Northern Lights and Aggressive Little Girls

I spent today traveling to see our neighbors in the northern part of the country...yes, the place you wish YOU were right now, North Dakota. Bismarck, to be exact, where men are men and women look generally disdainful with their Aqua-Netted bangs.

I am flying Northwest, whose airline abbreviation is NWA. The same moniker as Niggaz With Attitude. Coincidence? No. As I realized this, the little tiny blonde girl in front of me (one of two, actually) turns around and says, "Hello. I am very excited to be going to summer camp." Her sister turned around and stuck her head above the seat, too. "So am I!" she squealed. "We get to drink water flavored with LIME." She and her sister slap five and she sat back down.

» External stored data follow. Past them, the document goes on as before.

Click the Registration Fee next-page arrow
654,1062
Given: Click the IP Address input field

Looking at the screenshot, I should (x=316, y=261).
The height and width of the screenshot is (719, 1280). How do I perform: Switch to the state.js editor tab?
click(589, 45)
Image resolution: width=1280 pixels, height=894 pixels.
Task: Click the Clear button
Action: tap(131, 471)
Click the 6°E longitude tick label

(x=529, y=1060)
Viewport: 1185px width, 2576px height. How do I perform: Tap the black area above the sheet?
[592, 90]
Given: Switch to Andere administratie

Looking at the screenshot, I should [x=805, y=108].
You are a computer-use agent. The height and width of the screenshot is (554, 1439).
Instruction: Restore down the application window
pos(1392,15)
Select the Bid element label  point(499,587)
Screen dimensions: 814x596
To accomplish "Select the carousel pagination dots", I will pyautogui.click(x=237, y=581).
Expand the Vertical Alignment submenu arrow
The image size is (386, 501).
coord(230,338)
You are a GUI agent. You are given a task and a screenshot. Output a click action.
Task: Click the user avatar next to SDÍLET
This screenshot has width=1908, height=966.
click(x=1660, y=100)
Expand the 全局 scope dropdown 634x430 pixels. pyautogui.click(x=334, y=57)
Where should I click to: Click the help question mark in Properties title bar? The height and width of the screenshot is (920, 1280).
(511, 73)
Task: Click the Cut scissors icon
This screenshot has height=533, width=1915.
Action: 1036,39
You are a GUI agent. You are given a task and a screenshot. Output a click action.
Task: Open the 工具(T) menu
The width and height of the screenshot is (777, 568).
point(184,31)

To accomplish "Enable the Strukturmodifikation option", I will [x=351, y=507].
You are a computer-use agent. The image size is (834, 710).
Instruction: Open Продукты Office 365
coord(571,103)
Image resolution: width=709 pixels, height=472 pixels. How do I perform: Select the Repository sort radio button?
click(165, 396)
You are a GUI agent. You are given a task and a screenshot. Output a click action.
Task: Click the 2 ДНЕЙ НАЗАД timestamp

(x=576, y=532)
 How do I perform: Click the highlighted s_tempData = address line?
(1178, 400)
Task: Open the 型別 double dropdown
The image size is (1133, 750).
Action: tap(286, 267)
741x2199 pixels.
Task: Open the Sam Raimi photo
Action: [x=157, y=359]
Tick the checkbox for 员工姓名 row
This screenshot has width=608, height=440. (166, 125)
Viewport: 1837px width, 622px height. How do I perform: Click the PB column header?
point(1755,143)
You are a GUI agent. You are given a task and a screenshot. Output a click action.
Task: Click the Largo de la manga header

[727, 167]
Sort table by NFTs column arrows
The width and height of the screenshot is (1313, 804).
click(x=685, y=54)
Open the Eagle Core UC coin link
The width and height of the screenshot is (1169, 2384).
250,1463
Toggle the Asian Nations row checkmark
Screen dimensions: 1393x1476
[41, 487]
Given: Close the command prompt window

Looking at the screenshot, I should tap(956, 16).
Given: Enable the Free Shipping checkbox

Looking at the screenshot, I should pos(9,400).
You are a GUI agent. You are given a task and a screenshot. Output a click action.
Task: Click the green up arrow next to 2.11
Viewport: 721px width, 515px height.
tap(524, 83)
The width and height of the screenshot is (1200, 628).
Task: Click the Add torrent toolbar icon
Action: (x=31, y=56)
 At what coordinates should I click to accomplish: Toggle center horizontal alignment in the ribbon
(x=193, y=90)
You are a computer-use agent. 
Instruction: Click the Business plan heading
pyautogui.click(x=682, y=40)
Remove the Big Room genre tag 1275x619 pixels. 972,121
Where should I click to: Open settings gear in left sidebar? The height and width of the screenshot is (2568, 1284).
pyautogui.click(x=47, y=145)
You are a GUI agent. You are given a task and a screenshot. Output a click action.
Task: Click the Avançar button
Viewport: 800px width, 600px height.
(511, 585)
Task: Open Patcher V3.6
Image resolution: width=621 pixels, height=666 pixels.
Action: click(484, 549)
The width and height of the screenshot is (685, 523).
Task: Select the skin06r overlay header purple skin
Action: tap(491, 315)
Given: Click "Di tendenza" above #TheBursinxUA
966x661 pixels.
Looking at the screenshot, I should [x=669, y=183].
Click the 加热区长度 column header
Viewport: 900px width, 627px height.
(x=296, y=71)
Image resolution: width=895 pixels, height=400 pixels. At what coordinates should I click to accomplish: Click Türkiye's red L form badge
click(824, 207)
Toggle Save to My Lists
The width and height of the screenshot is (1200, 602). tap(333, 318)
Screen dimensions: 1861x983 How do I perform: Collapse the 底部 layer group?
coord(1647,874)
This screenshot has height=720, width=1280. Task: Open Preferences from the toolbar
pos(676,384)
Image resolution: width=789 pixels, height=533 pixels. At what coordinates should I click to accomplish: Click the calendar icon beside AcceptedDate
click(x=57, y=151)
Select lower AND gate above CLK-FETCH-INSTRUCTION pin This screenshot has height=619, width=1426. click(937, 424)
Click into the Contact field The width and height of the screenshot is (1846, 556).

The first girl was still looking at me.

I got suspicious. The older gentleman next to me couldn't take the sharp, piercing scrutiny of hber tiny blue eyes and actually moved back two rows. I'm a closer, though, baby, so bring it on.

She looked at me, licked her lips, and said, "Knock knock."

I looked at her, incredulous. Really? A knock-knock joke? Aren't those a little passe? Like, aren't 7-year-olds snorting coke and fucking people without protection these days?

Instead of sharing this line of thought with her I said "Who's there?"

"Lemon."

"Lemon who?"

She sighed, disgusted over how clueless I was that I didn't already know the punchline.

"Lemon ORANGE." Then she burst into maniacal laughter for a solid 60 seconds. I just sat and stared, not wanting to make any movements that might upset her.

She stopped abruptly and looked at me again. "This is my lamb. This is only the second flight she's ever been on, and I've had her at least 10 years." Once again, this girl is seven. Eight, max.

"No kidding? Does she like to fly?"

"It's hard to say," she said, "But I know for sure that she likes iced tea."

Well whaddya know. You learn something new every day.

"Iced tea, huh? I like Diet Coke."

"That's nice. Shake her hand." She thrust the stuffed lamb over the seat into my face, little lamb leg outstretched and waiting. I raised an eyebrow and thought about this. Was I going to be punished for not obeying? Probably. This girl has strong legs to kick with and strong vocal cords to express anger...

I shook the lamb's hand/paw/hoof.

"That's all." She turned and sat down, immediately launching into a hand-slapping game with her sister. I had been tossed aside like the original Becky on Roseanne.

Not one more word was spoken to me for the rest of the flight. I was half relieved, half hurt.

This is going to be a weird trip. g

1 Comments:

At 12:29 AM, Blogger Hollywood Phony said...

Hey, say what you want about the first Becky, but at least she's not a goddam lesbian like that awful Sara Gilbert.